My range and the same forcing predicts 0.23C to 0.75C. Physical considerations alone say 0.23C to 0.5C - the higher possibility reflects an implicit allowance for as yet unseen feedbacks, but smaller ones than the signal. For his 0.85W forcing optimistic emissions controlled case, I'd give 0.13 to 0.32C with 0.13 to .21 most likely.

Personally I doubt forcing will be that small and do not see reason to seek it with draconian regulation. He thinks for ice sheet and sea level management reasons the temperature change from today should be held to under 1C. But his own estimate of 1850 to now forcing would do that (0.47 sensitivity, with 1.5 to 2 W future forcing). I think the sensivity is half of that and a third of his ice age figure. And I'm well within his error bars for 1850 to 2000 believing it. I'm also compatible with the power needed to maintain a higher temperature.

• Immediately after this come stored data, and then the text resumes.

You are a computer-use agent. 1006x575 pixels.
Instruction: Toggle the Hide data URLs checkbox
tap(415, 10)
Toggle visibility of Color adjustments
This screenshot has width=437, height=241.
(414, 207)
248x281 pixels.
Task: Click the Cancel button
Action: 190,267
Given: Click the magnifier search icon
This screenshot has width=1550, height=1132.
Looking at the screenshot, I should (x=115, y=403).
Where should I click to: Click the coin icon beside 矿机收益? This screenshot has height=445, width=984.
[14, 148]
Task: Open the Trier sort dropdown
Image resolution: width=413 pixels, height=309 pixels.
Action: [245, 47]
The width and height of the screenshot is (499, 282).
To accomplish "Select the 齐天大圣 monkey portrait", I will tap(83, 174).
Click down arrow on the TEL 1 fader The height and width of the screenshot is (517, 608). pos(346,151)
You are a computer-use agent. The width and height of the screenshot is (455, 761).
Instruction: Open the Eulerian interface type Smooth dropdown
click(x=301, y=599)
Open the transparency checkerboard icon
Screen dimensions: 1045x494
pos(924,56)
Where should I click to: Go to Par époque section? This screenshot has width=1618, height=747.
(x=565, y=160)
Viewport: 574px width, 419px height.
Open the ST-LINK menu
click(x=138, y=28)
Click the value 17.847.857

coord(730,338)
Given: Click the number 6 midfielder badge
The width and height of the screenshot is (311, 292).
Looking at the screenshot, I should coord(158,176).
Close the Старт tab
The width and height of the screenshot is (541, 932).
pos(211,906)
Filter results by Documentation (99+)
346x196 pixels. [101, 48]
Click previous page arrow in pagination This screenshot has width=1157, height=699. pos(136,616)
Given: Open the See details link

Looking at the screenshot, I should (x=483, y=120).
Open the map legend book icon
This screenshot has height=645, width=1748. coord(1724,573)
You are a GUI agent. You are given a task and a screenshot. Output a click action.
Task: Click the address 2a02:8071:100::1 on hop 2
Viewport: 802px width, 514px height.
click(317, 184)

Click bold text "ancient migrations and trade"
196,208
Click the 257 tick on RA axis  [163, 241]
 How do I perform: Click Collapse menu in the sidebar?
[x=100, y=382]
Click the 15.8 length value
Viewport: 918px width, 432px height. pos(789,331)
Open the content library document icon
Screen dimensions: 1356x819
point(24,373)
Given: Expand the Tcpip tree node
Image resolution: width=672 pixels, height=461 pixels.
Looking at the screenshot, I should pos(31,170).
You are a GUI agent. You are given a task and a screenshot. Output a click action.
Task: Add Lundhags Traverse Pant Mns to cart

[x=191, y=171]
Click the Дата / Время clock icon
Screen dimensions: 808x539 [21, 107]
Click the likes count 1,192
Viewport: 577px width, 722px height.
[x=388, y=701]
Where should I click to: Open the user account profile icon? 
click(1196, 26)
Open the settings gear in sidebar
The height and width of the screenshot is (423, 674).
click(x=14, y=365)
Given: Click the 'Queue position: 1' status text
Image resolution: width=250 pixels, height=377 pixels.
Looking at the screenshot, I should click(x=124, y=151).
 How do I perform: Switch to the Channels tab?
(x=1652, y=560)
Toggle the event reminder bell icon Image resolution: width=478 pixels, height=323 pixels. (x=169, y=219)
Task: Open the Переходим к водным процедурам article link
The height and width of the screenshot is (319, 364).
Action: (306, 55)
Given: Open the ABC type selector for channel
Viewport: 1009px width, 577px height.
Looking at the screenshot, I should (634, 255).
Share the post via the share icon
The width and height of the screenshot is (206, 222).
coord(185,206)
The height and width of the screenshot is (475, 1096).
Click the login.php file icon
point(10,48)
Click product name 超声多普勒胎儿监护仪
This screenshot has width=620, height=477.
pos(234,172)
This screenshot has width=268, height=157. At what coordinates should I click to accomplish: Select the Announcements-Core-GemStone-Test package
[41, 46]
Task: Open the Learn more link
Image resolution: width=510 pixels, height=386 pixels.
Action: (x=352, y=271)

The epicycles are falling away, but he is still clinging to the ice age theory to justify the 0.75 sensitivity figure. Which is physical nonsense if meant to describe all the power sources needed. Ice age nonsense in that it acscribes the entire change to factors we know lag the actual temperature changes in ice ages.

There is simply no good reason to think the temperature response is so high, and plenty of reason to think it is appreciably lower. His own 1850 to now estimates give a figure 37% lower; his error bars there are huge and accomodate much lower still; physics alone says 65-80% lower.